## TEXT SHOWN

******************************

Regardless of improved security there, a majority of Americans say the war in Iraq was not worth fighting, a view that’s held continuously for four years. Bush’s own ratings have moved in tandem; he hasn’t seen majority approval since January 2005, the longest such period since presidential approval polling began 70 years ago. (See chart.)
In last month’s election 63 percent of voters disapproved of the war, and three-quarters of them favored Barack Obama over John McCain for president. War disapproval was up from 56 percent in 2006, when the Democrats regained control of Congress, and from 45 percent in 2004, when, with a narrow majority still behind the war, Bush won re-election.
While the economy in the past year has surpassed Iraq as the country’s driving political force, the impact of the war on Bush’s presidency can hardly be overstated. Views of the war have been especially negative the past two years, with about six in 10 or more saying it wasn’t worth fighting. Bush’s disapproval rating in that same period has ranged from 62 percent to a high of 73 percent, the latter another record in presidential polls. (Bush's latest approval rating was 24 percent in an ABC/Post poll just before Election Day, 2 points from the record low set by Harry Truman in 1952.)
Negative ratings of the war have held even as views of gains in Iraq have improved. Belief the United States was making significant progress restoring civil order in Iraq advanced from 40 percent last April to 52 percent early this fall; nonetheless ratings of the war as “worth fighting” were unchanged. That’s because public views of the war are based not only on current conditions on the ground, but on the war’s long-term costs as compared with its perceived benefits.
In addition to its costs in lives, materiel and money, negative views of the war have been exacerbated by the disillusionment with the administration’s arguments justifying it. As many as 55 percent of Americans, in fall 2005, have said they believed the administration “intentionally misled” the public in making its case for war with Iraq.

******************************

## WORK TO DO
a) According to the passage on the Iraq war, what percentage of voters disapproved of the war in last month's election?
b) Rewrite the part of the passage on the Iraq war that opens with the words containing "Negative ratings of" and closes with "its perceived benefits.", putting "real progress" in place of "significant progress".
The lines that come after the passage on the Iraq war have no connection to it.

******************************

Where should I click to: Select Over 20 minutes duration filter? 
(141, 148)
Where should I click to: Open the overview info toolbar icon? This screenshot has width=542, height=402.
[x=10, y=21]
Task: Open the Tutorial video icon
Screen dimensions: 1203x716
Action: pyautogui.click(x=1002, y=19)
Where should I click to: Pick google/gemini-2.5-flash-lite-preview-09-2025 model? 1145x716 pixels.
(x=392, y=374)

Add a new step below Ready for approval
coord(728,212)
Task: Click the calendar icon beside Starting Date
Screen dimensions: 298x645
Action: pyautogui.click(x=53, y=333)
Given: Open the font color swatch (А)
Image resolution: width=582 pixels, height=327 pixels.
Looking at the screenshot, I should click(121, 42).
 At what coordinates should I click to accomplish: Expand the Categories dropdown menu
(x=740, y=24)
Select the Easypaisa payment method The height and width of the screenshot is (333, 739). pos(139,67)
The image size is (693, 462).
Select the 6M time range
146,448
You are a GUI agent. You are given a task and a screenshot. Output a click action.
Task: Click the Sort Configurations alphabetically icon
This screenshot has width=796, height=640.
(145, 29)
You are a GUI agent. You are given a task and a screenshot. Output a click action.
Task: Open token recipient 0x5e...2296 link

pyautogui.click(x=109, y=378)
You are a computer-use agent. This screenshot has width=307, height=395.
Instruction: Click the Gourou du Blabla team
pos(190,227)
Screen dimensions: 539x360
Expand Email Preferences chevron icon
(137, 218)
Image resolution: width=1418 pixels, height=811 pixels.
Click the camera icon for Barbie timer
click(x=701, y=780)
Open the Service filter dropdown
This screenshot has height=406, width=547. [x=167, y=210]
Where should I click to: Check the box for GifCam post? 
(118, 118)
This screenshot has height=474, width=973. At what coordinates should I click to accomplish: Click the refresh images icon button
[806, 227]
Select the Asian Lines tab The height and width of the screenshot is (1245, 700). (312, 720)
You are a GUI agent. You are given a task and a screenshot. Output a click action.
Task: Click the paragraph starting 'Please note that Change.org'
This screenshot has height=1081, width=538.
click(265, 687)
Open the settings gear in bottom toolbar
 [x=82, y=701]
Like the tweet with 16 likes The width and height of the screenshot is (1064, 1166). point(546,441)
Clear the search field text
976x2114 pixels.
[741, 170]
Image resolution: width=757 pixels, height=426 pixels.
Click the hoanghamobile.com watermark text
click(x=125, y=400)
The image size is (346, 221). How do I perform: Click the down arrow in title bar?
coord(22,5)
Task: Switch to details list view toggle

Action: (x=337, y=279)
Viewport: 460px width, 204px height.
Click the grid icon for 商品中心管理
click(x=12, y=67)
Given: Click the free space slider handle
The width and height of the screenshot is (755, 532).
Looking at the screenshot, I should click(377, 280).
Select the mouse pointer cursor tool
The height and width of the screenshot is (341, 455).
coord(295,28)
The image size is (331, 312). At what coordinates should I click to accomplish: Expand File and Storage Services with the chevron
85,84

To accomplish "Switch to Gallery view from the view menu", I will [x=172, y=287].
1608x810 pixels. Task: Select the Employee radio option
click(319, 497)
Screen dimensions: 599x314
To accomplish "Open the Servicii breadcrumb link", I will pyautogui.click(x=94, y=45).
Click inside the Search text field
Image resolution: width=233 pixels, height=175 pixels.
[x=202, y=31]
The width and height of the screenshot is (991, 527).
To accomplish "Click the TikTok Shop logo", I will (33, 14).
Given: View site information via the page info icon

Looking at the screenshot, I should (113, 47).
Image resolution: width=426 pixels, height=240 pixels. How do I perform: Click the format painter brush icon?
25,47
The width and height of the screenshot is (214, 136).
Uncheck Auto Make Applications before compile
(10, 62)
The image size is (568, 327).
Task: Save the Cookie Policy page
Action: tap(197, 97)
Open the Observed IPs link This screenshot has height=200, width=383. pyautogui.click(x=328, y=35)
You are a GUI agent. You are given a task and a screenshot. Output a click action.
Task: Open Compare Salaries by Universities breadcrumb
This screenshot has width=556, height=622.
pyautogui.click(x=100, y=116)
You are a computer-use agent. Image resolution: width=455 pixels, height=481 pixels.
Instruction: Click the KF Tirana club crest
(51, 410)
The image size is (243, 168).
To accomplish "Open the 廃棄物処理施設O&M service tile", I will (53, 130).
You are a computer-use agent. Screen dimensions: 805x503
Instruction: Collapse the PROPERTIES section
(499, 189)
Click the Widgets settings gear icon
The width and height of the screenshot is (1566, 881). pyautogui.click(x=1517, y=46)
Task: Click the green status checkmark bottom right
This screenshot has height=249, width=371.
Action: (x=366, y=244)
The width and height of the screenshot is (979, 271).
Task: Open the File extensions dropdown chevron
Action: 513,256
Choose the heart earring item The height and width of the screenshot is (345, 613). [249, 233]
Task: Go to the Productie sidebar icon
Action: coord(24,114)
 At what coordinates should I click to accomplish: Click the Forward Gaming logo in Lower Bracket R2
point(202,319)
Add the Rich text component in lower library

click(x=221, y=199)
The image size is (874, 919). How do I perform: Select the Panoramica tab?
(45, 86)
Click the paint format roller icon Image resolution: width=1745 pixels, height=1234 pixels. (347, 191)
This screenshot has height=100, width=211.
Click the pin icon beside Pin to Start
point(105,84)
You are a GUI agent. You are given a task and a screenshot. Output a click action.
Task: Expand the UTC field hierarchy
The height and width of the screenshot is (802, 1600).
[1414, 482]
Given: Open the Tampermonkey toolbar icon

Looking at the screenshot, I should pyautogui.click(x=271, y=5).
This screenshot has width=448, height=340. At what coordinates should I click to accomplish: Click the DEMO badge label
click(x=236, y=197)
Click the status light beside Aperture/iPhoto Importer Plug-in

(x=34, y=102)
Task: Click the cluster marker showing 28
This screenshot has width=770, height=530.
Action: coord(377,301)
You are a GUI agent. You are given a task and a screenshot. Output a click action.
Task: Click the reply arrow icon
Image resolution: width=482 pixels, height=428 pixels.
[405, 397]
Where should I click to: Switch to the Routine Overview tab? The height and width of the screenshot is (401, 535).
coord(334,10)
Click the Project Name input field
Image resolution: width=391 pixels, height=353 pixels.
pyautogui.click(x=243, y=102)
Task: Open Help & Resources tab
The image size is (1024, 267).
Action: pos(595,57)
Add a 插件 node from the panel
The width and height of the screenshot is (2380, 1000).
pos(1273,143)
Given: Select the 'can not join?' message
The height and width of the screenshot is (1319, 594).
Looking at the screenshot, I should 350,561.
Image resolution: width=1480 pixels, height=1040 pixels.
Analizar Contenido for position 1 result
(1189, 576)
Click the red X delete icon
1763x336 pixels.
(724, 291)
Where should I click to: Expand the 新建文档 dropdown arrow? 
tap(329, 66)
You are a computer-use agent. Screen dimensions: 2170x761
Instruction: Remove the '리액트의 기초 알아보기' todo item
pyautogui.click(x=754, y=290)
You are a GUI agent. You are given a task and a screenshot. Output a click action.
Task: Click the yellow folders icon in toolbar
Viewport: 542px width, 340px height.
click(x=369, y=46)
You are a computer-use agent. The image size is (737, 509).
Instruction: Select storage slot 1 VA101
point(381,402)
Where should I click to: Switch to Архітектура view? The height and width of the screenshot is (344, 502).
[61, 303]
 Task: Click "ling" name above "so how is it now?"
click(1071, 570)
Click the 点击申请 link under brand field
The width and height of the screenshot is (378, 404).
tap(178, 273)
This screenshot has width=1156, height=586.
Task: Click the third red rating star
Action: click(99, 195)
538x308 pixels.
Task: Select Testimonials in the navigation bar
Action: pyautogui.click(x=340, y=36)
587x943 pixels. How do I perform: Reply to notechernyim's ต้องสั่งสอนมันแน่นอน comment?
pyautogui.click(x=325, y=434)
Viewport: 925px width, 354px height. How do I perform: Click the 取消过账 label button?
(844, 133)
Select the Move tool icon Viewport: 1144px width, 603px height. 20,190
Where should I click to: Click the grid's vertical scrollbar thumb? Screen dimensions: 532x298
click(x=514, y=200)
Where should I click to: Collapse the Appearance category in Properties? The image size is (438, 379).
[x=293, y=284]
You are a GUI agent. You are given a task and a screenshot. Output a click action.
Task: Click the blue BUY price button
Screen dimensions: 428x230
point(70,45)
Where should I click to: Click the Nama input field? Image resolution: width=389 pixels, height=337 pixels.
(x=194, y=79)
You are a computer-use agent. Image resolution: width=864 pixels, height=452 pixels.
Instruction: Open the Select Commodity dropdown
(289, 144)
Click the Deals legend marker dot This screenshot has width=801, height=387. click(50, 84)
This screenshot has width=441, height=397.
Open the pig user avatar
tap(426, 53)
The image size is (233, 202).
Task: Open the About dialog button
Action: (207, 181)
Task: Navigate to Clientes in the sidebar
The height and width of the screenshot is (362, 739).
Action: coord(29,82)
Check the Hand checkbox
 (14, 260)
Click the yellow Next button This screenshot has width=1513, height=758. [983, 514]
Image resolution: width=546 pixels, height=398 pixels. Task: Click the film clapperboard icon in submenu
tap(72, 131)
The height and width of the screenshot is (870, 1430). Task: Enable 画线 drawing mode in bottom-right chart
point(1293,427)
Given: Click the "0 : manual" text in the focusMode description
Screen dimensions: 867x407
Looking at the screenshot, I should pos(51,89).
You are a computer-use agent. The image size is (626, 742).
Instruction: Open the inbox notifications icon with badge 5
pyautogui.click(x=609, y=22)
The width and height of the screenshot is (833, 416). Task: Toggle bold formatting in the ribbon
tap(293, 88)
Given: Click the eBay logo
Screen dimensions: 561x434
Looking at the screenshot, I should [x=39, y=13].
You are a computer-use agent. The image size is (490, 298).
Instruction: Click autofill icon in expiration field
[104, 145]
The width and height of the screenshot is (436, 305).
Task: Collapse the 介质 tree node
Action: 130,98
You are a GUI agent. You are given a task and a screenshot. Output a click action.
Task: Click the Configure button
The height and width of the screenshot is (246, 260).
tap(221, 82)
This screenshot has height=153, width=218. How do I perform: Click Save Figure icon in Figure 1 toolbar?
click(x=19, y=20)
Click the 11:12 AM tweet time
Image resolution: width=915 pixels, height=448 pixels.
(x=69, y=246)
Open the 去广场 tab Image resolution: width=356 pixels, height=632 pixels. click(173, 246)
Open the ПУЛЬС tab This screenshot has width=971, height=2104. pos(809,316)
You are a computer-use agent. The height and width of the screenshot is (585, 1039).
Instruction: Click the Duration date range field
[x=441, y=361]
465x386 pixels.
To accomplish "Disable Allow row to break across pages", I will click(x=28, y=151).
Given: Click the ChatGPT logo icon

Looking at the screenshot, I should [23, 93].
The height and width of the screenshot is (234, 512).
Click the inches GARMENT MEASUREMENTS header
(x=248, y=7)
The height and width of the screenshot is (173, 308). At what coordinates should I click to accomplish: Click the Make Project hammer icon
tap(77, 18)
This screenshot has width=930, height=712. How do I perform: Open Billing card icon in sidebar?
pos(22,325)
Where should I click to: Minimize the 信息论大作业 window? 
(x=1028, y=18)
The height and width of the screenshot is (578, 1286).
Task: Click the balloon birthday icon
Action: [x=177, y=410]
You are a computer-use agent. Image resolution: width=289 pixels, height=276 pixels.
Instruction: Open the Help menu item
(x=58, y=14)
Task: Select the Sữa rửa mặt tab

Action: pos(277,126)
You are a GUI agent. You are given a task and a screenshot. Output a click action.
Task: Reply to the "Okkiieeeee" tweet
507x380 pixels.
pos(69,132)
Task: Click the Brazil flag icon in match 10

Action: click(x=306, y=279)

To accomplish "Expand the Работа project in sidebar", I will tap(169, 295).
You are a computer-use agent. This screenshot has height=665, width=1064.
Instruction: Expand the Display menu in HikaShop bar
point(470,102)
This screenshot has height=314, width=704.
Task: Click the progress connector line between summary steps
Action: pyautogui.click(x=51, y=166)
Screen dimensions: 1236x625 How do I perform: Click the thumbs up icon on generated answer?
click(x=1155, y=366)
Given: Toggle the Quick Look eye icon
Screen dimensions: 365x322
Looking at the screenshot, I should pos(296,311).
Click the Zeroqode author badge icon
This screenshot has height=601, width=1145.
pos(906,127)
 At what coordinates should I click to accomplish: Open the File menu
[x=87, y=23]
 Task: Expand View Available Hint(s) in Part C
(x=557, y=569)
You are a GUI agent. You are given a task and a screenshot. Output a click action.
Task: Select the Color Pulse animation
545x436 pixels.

******************************

## ANSWERS TO THE PROBLEMS
a) 63 percent

b)
Negative ratings of the war have held even as views of gains in Iraq have improved. Belief the United States was making real progress restoring civil order in Iraq advanced from 40 percent last April to 52 percent early this fall; nonetheless ratings of the war as “worth fighting” were unchanged. That’s because public views of the war are based not only on current conditions on the ground, but on the war’s long-term costs as compared with its perceived benefits.